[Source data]

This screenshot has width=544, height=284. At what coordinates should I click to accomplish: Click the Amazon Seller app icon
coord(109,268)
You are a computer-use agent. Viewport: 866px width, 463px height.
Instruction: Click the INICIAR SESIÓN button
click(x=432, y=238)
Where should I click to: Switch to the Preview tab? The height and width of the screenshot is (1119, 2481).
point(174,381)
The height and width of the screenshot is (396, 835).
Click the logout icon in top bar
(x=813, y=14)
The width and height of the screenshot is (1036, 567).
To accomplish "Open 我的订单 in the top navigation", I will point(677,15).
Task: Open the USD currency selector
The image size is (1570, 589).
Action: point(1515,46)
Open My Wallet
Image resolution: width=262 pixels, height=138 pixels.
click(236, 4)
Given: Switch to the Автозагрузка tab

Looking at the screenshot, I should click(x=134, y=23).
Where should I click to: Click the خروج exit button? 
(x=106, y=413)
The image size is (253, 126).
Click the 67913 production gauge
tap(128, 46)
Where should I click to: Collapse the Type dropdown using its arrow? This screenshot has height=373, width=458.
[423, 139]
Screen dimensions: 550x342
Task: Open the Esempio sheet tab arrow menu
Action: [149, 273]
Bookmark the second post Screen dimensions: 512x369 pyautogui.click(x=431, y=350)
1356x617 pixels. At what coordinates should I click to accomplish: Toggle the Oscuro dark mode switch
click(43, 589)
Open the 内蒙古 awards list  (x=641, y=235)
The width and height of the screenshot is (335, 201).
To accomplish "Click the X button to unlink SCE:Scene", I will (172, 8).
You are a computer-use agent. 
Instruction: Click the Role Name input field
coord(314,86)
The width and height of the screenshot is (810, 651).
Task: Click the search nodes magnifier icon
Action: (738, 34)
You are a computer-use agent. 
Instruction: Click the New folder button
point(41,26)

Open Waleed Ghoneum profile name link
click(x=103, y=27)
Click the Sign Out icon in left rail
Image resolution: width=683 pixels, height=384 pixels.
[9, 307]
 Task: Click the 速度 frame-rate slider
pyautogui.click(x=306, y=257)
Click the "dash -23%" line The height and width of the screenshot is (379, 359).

• _Short exercise_
Write out the entries between the lines holding "Where should I click to: Switch" and "(x=813, y=14)", inclusive, with every coordinate in the answers shifted by adding 147 to it.

• _Written reply_
Where should I click to: Switch to the Preview tab? The height and width of the screenshot is (1119, 2481).
point(321,528)
The height and width of the screenshot is (396, 835).
Click the logout icon in top bar
(x=960, y=161)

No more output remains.